"Kasta" rusza w Polskę za pieniądze z funduszy norweskich
Pamiętacie „Tour de Konstytucja”, który „kasta” sędziowska z „Iustitii” organizowała m.in. ze „Strajkiem Kobiet” Marty Lempart? Mizerne efekty tej propagandowej wycieczki, stowarzyszenia „Iustitia” postanowiło poprawić. Tym razem sędziowie ruszają w Polskę z nowym hasłem, pt. „Rządy Prawa - Wspólna Sprawa”. Imprezę finansują m.in. „Fundusze Norweskie”, które wielokrotnie wspierały polityczne i ideologiczne szaleństwa polskiej lewicy.
Jest wiele tematów, które dzielą Polaków każdego dnia. Ale czy kwestia podejścia do przestrzegania prawa powinna nas dzielić? Tutaj nie powinno być żadnych wątpliwości. To politycy często próbują wykorzystywać kwestie praworządności do swoich celów. Nie pozwalajmy na to. Każdy Polak powinien mieć prawo oczekiwać przestrzegania prawa niezależne od tego kto aktualnie rządzi. Każdy powinien mieć prawo do niezawisłego, sprawnie działającego sądu, niezależnie od tego gdzie mieszka, w co wierzy, czy jaki ma światopogląd – czytamy w zapowiedzi akcji.
Już powyższe zdania wykazują skrajną hipokryzję. Przecież to sędziowie z „Iustitii” występują nagminnie z politykami opozycji, a nawet razem z nimi przygotowują wspólne projekty prawne i polityczne. O „niezawisłości” sądów niech świadczy fakt, że jawnie sprzyjają one ulicznym zadymiarzom z opozycji totalnej lub czynnym politykom Koalicji Obywatelskiej i ich sojusznikom.
„Kasta” pod strzechą
W trakcie spotkań z mieszkańcami miast, miasteczek i wsi, sędziowie, będą tłumaczyć jak ważna jest ich widza Polski oraz wymiaru sprawiedliwości. Czytając materiały dotyczące przyszłej akcji, nietrudno zwrócić uwagę na fakt, z jaką wyższością sędziowie ze skrajnie politycznego stowarzyszenia traktują mniejsze miejscowości, gdzie nie głosuje się gremialnie na Platformę Obywatelską.
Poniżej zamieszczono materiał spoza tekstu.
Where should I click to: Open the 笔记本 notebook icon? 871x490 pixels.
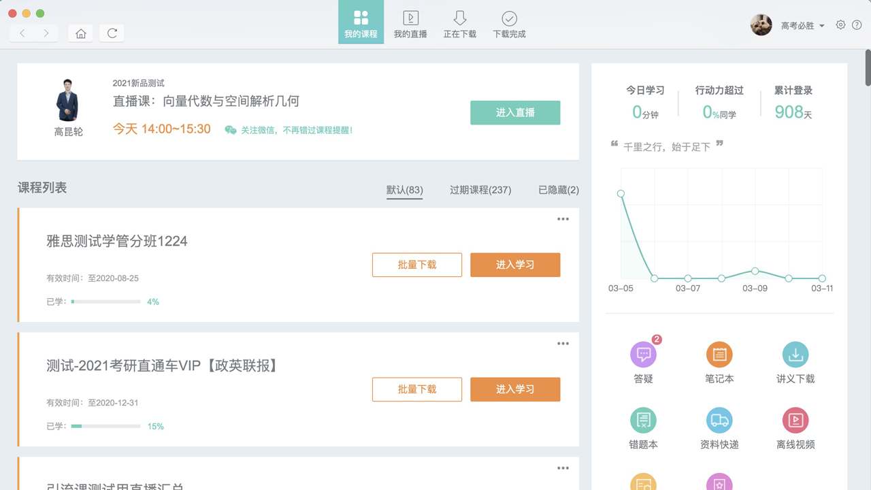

Celem projektu jest promocja idei, o której mowa w haśle projektu, zwłaszcza wśród osób mniej aktywnych w tym obszarze (młodzież) oraz nastawionych negatywnie (osoby z małych i średnich miast z Polski wschodniej). Ważne będzie wysłuchanie oraz wypracowanie modelu polskiego sądownictwa przyszłości. Zależy nam na wysłuchaniu Polaków” – przekonuje prezes „Iustitii” sędzia Krystian Markiewicz.
Politycy wiele spraw zrzucają na sądy, jak np. w sprawach frankowych, gdzie nie uchwalili żadnej ustawy i wszystko zostawiono sądom. Okazało się wtedy jak wielką wartością jest to, że podlegamy prawu europejskiemu i sądy stosują zasady ochrony konsumentów. To przykład na to, że rządy prawa to wspólna sprawa wszystkich Polek i Polaków” – mówi z kolei rzecznik prasowy SSP „Iustitia” Bartłomiej Przymusiński.
Panu sędziemu Przymusińskiemu warto przypomnieć blamaż „starych” sędziów z Izby Cywilnej Sądu Najwyższego, którzy zamiast pochylić się nad zagadnieniami prawnymi dotyczącymi kwestii frankowej, przesłali do TSUE polityczne pytania prejudycjalne.
Widmo „Tour de Konstytucja” i fundusze norweskie
Dobrze też wrócić do skandalu związanego z ubiegłoroczną akcją „kasty” sędziowskiej, czyli z „Tour de Konstytucja”. To w trakcie jednego ze spotkań prokuratorzy i sędziowie rozmawiali z dziećmi o problemie jakim jest nielegalna aborcja i opowiadali o Trybunale Stanu dla prezydenta Andrzeja Dudy. Można spodziewać się, że nowa impreza objazdowa „kasty” będzie również obfitowała w podobne skandale.
Sędziowski projekt finansowany jest z programu „Aktywni Obywatele - Fundusz Krajowy, który czerpie środki z m.in. tzw. Funduszy Norweskich. Pieniądze z tego źródła wspierają nie tylko sędziów, ale także organizacje LGBT i inne NGO-sy, które znane są z promowania tęczowych, skrajnie lewicowych i liberalnych opinii. W ubiegłym roku Fundacja Edukacji Prawnej „Iustitia” otrzymała 50 tys. euro.